As shown in the figure, the administrator specifies a series of coordinate data on the server in advance to define the scope of the electronic fence.
- The positioning device regularly reports its location data to the server, which includes coordinate data and positioning time. The server compares two adjacent location data with the range of the electronic fence, and infers whether the device has entered or left the fence based on the comparison result:
- If the previous location data is within the fence and the next location data is outside the fence, the "leave fence alarm" will be triggered.
- If the previous location data is outside the fence and the next location data is inside the fence, the "enter fence alarm" will be triggered.
- If the previous and next data are both within the fence, or both are outside the fence, no alarm will be triggered.
Taking Figure 1 as an example, the two adjacent positions reported by the device are position points A and A1. If A is outside the fence range and the position point A1 following it is within the fence range, the "enter fence alarm" is triggered.
The two adjacent bits reported by the device are position points B and B1. If B is within the fence range and the following position point B1 is outside the fence range, the "leave fence alarm" is triggered.
(Figure 1)
2. How do false alarms/missed alarms/delayed alarms occur?

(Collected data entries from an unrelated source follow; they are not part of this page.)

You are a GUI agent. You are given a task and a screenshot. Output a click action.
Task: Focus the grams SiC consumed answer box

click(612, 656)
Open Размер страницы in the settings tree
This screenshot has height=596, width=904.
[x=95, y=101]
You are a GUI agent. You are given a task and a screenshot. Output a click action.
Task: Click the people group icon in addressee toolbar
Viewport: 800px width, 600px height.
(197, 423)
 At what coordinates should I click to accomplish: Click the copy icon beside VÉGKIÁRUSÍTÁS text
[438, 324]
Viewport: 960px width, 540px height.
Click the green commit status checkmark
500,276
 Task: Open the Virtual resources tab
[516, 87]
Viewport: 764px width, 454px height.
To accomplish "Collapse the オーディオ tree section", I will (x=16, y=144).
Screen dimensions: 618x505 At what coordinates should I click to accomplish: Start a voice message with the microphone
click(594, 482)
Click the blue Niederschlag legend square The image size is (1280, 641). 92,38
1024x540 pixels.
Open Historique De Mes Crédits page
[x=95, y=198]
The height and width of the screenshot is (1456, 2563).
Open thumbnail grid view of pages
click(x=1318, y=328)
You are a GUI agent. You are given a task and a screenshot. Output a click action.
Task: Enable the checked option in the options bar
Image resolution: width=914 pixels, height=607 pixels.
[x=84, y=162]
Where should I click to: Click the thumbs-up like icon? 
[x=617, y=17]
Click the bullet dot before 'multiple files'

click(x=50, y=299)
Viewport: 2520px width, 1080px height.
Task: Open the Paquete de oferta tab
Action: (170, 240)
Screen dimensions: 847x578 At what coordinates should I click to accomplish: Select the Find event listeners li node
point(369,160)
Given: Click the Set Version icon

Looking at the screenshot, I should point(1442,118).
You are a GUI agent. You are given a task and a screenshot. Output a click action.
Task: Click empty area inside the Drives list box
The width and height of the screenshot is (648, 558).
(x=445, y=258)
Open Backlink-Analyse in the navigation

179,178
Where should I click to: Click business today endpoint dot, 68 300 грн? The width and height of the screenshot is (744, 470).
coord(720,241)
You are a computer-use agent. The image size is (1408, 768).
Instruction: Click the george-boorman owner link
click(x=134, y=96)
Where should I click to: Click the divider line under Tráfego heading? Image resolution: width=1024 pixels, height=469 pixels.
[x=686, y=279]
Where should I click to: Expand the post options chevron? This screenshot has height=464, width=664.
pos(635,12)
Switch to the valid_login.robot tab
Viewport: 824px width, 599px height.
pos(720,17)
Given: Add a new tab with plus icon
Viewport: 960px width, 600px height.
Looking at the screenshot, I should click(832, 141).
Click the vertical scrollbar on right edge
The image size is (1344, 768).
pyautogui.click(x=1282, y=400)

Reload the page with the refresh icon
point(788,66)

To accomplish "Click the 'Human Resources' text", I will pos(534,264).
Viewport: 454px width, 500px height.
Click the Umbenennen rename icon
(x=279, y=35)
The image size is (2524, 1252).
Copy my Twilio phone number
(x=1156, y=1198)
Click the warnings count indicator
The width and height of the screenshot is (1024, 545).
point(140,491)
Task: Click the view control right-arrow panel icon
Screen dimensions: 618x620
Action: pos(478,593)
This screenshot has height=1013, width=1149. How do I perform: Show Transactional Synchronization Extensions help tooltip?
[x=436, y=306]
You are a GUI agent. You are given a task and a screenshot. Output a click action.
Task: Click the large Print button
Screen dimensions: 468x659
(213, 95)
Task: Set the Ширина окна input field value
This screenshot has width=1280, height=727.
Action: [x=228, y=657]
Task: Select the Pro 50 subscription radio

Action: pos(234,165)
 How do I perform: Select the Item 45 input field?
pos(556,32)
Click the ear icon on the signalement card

If the device uploads location data at a long interval, or the device fails to locate itself because it enters a building, culvert, valley, or high-rise building, the two adjacent location data may be far apart. The device may have actually passed through the fence, but the two adjacent location data received by the server are both outside the fence, so no alarm is triggered, resulting in missed reports.
As shown in Figure 1, the coordinates of C and C1 are both outside the fence, so no fence alarm will be triggered. In fact, the device has crossed the fence between the two data, but the server cannot know the actual movement path of the device based on C and C1, so it causes missed alarms.
3. Is the electronic fence a device-side function or a server-side function?
Electronic fence is a software function on the server side. Its data processing is all done on the server side, and no calculation is required on the device side. The location data processed by the electronic fence comes from the device. As long as the device reports its location data to the server regularly, the server can implement the electronic fence function.
4. Will positioning accuracy affect the accuracy of fence alarms? How can I improve the accuracy of alarms?
Yes. Each positioning method is affected by many different factors, and the positioning accuracy obtained is different. Because the positioning accuracy is not high enough, the location data reported by the device may be far away from its actual location, which may cause the server to miss, misreport, or delay the alarm. In addition, if the device uploads location data at a large time interval (for example, every 30 minutes), the accuracy of the electronic fence alarm will also be reduced. Considering that increasing the positioning frequency usually results in greater power consumption, it is necessary to comprehensively consider the wearer's actual usage scenario and the battery capacity of the device to set an appropriate positioning frequency.
In addition, when the device is in a building, culvert, valley, mine or a narrow street between tall buildings, the GPS signal will be blocked and positioning will fail. If the positioning accuracy obtained by Wifi positioning is not enough, you can consider using Bluetooth beacons for auxiliary positioning.